Faschismus und Schoah: Der Spuk ist nicht vorbei
»In Liebe, Eure Hilde« (2024). © Pandora Film / Frédéric Batier
»The Zone of Interest«, »Die Ermittlung«, Andreas Dresens Film über die »Rote Kapelle«, demnächst »Riefenstahl«: Es gibt aktuell eine erstaunlich vielfältige Reihe von Arbeiten, die an den Faschismus und die Schoah erinnern. Und sie kommen zur rechten Zeit. Ein Überblick
»Der Schatten des Kommandanten«
Um die zweite und dritte Generation von Tätern und Überlebenden, das Privileg des Verdrängens auf der einen und das traumatische Nicht-vergessen-Können auf der anderen Seite geht es im Dokumentarfilm »Der Schatten des Kommandanten«. Darin rollt Daniela Völker aus einer anderen Perspektive auf, was auch im Zentrum von »The Zone of Interest« steht: die Geschichte der Familie von Rudolf Höß, dem Lagerkommandanten von Auschwitz.
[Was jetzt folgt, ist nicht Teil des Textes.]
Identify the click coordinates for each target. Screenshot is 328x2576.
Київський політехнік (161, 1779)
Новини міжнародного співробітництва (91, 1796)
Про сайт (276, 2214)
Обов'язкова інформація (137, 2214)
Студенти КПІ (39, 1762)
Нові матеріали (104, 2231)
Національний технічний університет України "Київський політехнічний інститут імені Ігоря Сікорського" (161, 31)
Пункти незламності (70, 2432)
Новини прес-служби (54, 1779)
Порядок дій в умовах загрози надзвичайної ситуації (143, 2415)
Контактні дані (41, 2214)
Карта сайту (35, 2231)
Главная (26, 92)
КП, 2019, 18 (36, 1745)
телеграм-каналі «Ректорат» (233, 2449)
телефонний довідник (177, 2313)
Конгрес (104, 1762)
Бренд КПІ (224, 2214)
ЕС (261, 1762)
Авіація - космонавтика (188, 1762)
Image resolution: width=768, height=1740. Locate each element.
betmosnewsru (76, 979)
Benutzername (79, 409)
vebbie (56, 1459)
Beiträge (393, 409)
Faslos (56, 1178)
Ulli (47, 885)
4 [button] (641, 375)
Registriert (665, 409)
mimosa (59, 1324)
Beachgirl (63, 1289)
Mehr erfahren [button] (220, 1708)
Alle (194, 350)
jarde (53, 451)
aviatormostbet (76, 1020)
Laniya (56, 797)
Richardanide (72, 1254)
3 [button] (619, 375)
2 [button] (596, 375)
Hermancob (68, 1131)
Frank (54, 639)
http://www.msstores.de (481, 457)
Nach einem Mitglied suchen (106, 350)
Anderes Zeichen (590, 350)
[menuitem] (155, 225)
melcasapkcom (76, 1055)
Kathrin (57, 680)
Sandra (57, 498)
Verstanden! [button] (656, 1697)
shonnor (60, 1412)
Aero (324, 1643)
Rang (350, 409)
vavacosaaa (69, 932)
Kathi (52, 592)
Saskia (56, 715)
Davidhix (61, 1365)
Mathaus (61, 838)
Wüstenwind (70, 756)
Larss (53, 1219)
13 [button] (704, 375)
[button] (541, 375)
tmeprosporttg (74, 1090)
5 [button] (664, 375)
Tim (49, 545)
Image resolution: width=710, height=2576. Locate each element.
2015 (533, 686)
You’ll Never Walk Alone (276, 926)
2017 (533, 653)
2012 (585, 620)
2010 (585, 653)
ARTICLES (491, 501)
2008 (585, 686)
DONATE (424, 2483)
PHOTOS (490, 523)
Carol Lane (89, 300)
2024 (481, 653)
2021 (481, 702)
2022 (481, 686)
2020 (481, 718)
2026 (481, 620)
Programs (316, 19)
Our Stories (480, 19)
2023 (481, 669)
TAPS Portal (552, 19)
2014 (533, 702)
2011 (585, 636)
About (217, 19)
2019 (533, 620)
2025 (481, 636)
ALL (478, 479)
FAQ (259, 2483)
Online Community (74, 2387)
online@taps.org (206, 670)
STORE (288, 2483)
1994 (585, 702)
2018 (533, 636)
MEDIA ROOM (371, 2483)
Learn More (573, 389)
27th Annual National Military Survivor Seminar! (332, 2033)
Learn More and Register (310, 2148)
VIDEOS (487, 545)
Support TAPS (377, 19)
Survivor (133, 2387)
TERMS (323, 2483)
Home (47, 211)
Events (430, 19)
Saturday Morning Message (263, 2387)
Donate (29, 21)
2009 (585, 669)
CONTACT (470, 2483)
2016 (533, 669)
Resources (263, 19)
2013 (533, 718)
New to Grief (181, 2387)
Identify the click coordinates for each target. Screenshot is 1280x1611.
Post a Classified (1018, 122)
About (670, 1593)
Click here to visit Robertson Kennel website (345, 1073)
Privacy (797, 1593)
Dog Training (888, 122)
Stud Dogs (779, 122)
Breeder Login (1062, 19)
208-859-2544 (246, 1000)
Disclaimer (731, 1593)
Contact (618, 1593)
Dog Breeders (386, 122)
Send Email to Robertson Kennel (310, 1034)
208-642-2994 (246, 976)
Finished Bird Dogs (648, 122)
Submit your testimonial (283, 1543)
Für dessen Sohn Hans-Jürgen Höss, geboren 1937, war die Kindheit in der Villa »wirklich schön und idyllisch«, die Eltern waren »liebevoll«, von der systematischen Vernichtung von mehr als einer Million Menschen wenige Meter weiter will er nichts gewusst haben. Vor Völkers Kamera stellt er sich im hohen Alter erstmals zögerlich der eigenen Familiengeschichte. Auch auf Initiative seines Sohns Kai, Jahrgang 1962, Pastor einer Freikirche bei Stuttgart, der seinen Großvater »den größten Massenmörder aller Zeiten« nennt und sich der eigenen Verantwortung bewusst ist. Auf der anderen Seite der Mauer überlebte Anita Lasker-Wallfisch als Jüdin das KZ, weil sie als Cellistin im Orchester des Lagers spielte. Deren 1958 in London geborene Tochter Maya setzt sich intensiv mit der Schoah und dem Schicksal ihrer Familie auseinander, zieht schließlich nach Berlin, besucht erst mit den Höß-Nachfahren Auschwitz und arrangiert schließlich ein Treffen der beiden Männer mit ihrer Mutter. Völker begleitet diese Annäherung behutsam und klar in der Haltung, verbunden mit historischen Aufnahmen und Ausschnitten aus der Autobiografie, die Rudolf Höß in Gefangenschaft geschrieben hatte. Ein ebenso erhellendes wie erschütterndes Zeitdokument über die Gegenwart der Vergangenheit.
Thomas Abeltshauser
Daniela Völker, USA/ISR/POL/D/GB 2024. Lief in vereinzelten Kinos, bisher noch keine VoD-Termine.
»The Zone of Interest«
In der Rezeption wurde »Zone of Interest« bisweilen dafür kritisiert, die Banalität des Bösen ebenso banal zu reproduzieren. Dabei handelt der Film vielmehr von der – kalkulierten wie tragischen – Distanziertheit, dem Nicht-Sehen, der Abstumpfung und dem Desinteresse, das das Alltägliche beinahe zwangsläufig mit sich bringt und das, in anderer Form, auch die heutigen Reinigungskräfte im ehemaligen Lager erfasst. Gegen diese Gewöhnung arbeitet der Film.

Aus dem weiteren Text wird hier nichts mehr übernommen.